Allí el pacto alcanza su plenitud. No solo en la remisión, aunque sin ella nada sería posible. No solo en la ley en el corazón, aunque sin ella la interioridad seguiría siendo extraña a Dios. No solo en el conocimiento del Señor, aunque sin él la comunión quedaría vacía. Sino en la totalidad de un pueblo que puede decir, con verdad renovada: pertenecemos a Dios, y Dios se ha dado a nosotros.
Conclusión
“Serán mi pueblo” no es una frase final. Es el corazón del Nuevo Pacto expresado en lenguaje de pertenencia. Muestra que la nueva alianza no se limita a solucionar el problema del pecado, sino que crea una identidad nueva, una comunión nueva y un pueblo nuevo. Muestra que el propósito de Dios no termina en la absolución, sino en la pertenencia. Muestra que la remisión, la purificación, la ley en el corazón, el conocimiento del Señor y el acceso abierto confluyen en una sola realidad: que Dios tenga un pueblo que le pertenezca y viva delante de su rostro.

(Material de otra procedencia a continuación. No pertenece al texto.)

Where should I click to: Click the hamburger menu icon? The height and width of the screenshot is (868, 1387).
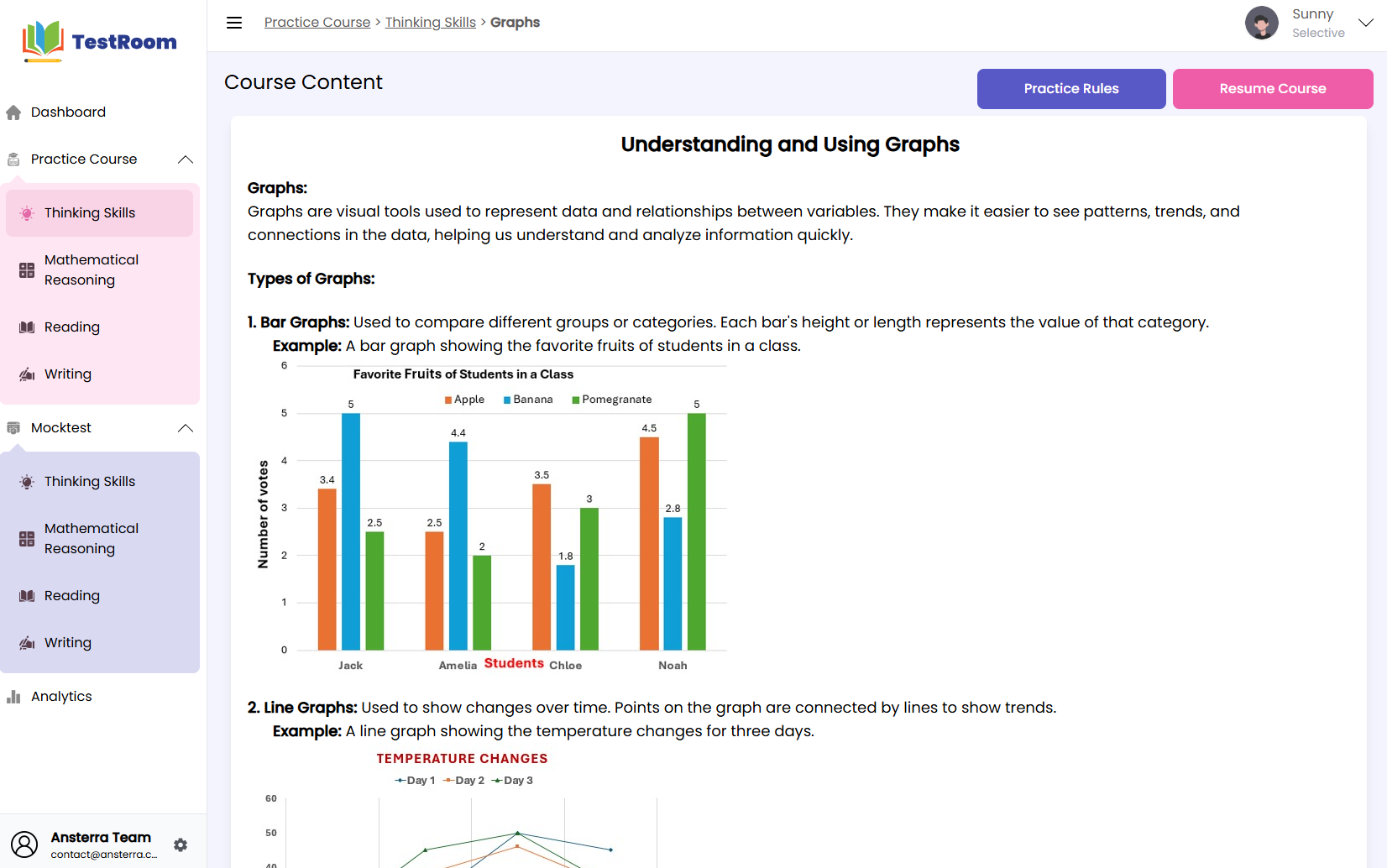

Samuel Pérez Millos ha mostrado con claridad la eficacia objetiva del Nuevo Pacto. Pero, a mi juicio, es necesario insistir también en esta dimensión relacional y comunitaria. Porque el pacto no solo trae beneficios. Trae un pueblo. No solo da dones. Da identidad. No solo resuelve un problema. Restablece una comunión.
Y esa comunión queda condensada en una frase que resume la ternura y la firmeza de toda la alianza nueva:
“Yo seré a ellos por Dios, y ellos me serán por pueblo.”